Une réflexion est d’autant plus nécessaire que la voix du scientifique ne s’arrête pas à la porte de son laboratoire. « La prise de parole sur un plateau TV est individuelle, non collective, elle n’est pas filtrée par les pairs, ni précédée par des colloques, bien sûr », observe la philosophe. Comment alors élaborer de bonnes pratiques, tout en respectant la liberté d’expression du chercheur ? « Y a-t-il des limites à envisager à la liberté d’expression au nom de la qualité épistémique ? », interroge-t-elle. Et invitant à poursuivre les travaux en sciences humaines sur la visibilité du dissensus entre chercheurs, qui n’est pas sans effets sanitaires (même si elle répond à une exigence de transparence) et peut, de surcroît, être instrumentalisée par des lobbies (par exemple, les cigarettiers).
Transformation des rapports de pouvoir
La science et la médecine ne sont pas non plus épargnées par les enjeux de pouvoir. C’est notamment ce qu’a rappelé le sociologue des organisations Olivier Borraz dans une autre intervention du colloque. Comme toute crise, la pandémie de Covid n’a pas suspendu les relations de pouvoir, elle les a seulement modifiées. Vouloir s’en extraire est un leurre. C’est l’enseignement que l’on peut tirer des relations du président de la République au Conseil scientifique. Dans un premier temps, Emmanuel Macron a créé, pour gagner en agilité, une structure ex nihilo alors que de multiples agences sanitaires existent.
Mais une relation de pouvoir entre les protagonistes se structure : le président décide du confinement, car le Conseil scientifique ne propose pas d’alternative ; réciproquement, ce dernier n’empêche pas les élections. Puis très vite le dissensus pointe, sur la question des écoles. « Le Conseil scientifique est devenu un caillou dans la chaussure de Macron, qui du coup s’est tourné vers d’autres instances comme le Haut Conseil de la santé publique », commente Olivier Borraz. « Comme il est impossible de s’extraire des relations de pouvoir, il vaudrait mieux l’interdépendance entre les acteurs, dans des conditions de confiance », conclut-il. Ce qui suppose, plus que jamais, des scientifiques sûrs de leur intégrité.
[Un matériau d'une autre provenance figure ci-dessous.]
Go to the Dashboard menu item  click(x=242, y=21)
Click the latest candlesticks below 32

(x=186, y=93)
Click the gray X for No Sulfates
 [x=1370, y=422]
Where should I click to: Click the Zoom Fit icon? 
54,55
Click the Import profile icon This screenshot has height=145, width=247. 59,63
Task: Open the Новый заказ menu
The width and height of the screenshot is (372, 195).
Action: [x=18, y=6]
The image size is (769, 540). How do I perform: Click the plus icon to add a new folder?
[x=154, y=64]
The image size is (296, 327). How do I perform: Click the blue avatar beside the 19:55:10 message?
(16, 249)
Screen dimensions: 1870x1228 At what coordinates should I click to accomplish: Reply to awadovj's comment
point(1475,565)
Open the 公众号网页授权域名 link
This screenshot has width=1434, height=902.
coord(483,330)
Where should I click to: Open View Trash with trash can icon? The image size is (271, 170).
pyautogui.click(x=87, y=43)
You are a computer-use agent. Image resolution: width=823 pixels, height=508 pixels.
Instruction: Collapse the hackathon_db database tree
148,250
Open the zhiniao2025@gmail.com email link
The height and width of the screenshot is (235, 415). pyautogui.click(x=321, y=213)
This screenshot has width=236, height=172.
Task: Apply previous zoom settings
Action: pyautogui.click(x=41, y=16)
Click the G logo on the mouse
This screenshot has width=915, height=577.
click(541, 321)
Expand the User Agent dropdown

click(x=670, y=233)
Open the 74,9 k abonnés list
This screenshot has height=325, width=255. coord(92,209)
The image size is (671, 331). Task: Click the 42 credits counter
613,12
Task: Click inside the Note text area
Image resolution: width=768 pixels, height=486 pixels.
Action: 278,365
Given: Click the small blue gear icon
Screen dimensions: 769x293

(1) En partenariat avec le CNAM, l’EHESP, l’EHESS, l’EPHE, l’INED, l’Université Sorbonne Paris Nord, le Réseau national des Maisons des Sciences de l'Homme, l’Inserm et l’Institut Covid19 Ad Memoriam.
(2) En juin 2020, « The Lancet » a retiré une étude sur l'hydroxychloroquine, dont les données primaires se sont révélées erronées, mais qui avait entraîné, lors de sa publication le 22 mai, la suspension temporaire des essais cliniques.